- AIM OF THE EXERCISE:
Reproduce every item below word for word, with nothing changed.

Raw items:

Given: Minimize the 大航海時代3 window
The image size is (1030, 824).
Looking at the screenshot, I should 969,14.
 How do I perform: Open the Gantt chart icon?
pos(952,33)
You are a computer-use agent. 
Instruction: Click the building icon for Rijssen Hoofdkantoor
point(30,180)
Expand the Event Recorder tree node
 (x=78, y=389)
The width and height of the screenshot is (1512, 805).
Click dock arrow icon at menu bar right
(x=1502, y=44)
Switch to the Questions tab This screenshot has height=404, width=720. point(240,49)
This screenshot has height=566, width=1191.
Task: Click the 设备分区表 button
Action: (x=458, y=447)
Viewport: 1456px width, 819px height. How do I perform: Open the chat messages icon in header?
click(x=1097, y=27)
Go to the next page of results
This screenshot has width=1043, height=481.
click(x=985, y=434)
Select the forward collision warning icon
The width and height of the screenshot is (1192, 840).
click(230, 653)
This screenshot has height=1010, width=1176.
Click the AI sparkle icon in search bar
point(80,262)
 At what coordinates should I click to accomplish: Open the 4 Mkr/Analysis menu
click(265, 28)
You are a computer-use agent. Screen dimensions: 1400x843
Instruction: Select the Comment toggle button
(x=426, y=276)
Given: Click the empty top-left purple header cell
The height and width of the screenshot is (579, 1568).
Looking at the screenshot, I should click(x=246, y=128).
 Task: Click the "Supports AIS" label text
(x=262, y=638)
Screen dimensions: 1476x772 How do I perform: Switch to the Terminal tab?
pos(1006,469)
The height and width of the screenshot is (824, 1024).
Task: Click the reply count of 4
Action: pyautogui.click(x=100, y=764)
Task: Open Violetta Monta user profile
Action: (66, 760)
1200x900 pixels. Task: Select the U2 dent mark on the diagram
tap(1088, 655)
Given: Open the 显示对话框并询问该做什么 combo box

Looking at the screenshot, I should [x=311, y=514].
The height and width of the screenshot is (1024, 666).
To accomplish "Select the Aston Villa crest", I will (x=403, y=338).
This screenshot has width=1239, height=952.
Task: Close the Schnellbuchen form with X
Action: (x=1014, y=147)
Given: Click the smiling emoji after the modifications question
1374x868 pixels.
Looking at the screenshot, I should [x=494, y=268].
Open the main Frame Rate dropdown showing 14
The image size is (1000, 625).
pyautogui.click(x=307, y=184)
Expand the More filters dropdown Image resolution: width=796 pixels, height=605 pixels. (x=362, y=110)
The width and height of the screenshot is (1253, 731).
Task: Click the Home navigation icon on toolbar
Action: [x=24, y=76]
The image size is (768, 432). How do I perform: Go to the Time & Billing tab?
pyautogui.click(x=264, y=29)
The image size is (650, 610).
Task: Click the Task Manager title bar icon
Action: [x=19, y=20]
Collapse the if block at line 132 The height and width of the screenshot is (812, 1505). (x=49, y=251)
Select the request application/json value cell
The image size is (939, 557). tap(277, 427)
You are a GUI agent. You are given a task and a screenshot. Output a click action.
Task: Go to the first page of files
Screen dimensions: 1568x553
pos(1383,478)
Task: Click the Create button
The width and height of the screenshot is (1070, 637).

- PROBLEM SOLUTION:
Given: Minimize the 大航海時代3 window
The image size is (1030, 824).
Looking at the screenshot, I should 969,14.
 How do I perform: Open the Gantt chart icon?
pos(952,33)
You are a computer-use agent. 
Instruction: Click the building icon for Rijssen Hoofdkantoor
point(30,180)
Expand the Event Recorder tree node
 (x=78, y=389)
The width and height of the screenshot is (1512, 805).
Click dock arrow icon at menu bar right
(x=1502, y=44)
Switch to the Questions tab This screenshot has height=404, width=720. point(240,49)
This screenshot has height=566, width=1191.
Task: Click the 设备分区表 button
Action: (x=458, y=447)
Viewport: 1456px width, 819px height. How do I perform: Open the chat messages icon in header?
click(x=1097, y=27)
Go to the next page of results
This screenshot has width=1043, height=481.
click(x=985, y=434)
Select the forward collision warning icon
The width and height of the screenshot is (1192, 840).
click(230, 653)
This screenshot has height=1010, width=1176.
Click the AI sparkle icon in search bar
point(80,262)
 At what coordinates should I click to accomplish: Open the 4 Mkr/Analysis menu
click(265, 28)
You are a computer-use agent. Screen dimensions: 1400x843
Instruction: Select the Comment toggle button
(x=426, y=276)
Given: Click the empty top-left purple header cell
The height and width of the screenshot is (579, 1568).
Looking at the screenshot, I should click(x=246, y=128).
 Task: Click the "Supports AIS" label text
(x=262, y=638)
Screen dimensions: 1476x772 How do I perform: Switch to the Terminal tab?
pos(1006,469)
The height and width of the screenshot is (824, 1024).
Task: Click the reply count of 4
Action: pyautogui.click(x=100, y=764)
Task: Open Violetta Monta user profile
Action: (66, 760)
1200x900 pixels. Task: Select the U2 dent mark on the diagram
tap(1088, 655)
Given: Open the 显示对话框并询问该做什么 combo box

Looking at the screenshot, I should [x=311, y=514].
The height and width of the screenshot is (1024, 666).
To accomplish "Select the Aston Villa crest", I will (x=403, y=338).
This screenshot has width=1239, height=952.
Task: Close the Schnellbuchen form with X
Action: (x=1014, y=147)
Given: Click the smiling emoji after the modifications question
1374x868 pixels.
Looking at the screenshot, I should [x=494, y=268].
Open the main Frame Rate dropdown showing 14
The image size is (1000, 625).
pyautogui.click(x=307, y=184)
Expand the More filters dropdown Image resolution: width=796 pixels, height=605 pixels. (x=362, y=110)
The width and height of the screenshot is (1253, 731).
Task: Click the Home navigation icon on toolbar
Action: [x=24, y=76]
The image size is (768, 432). How do I perform: Go to the Time & Billing tab?
pyautogui.click(x=264, y=29)
The image size is (650, 610).
Task: Click the Task Manager title bar icon
Action: [x=19, y=20]
Collapse the if block at line 132 The height and width of the screenshot is (812, 1505). (x=49, y=251)
Select the request application/json value cell
The image size is (939, 557). tap(277, 427)
You are a GUI agent. You are given a task and a screenshot. Output a click action.
Task: Go to the first page of files
Screen dimensions: 1568x553
pos(1383,478)
Task: Click the Create button
The width and height of the screenshot is (1070, 637).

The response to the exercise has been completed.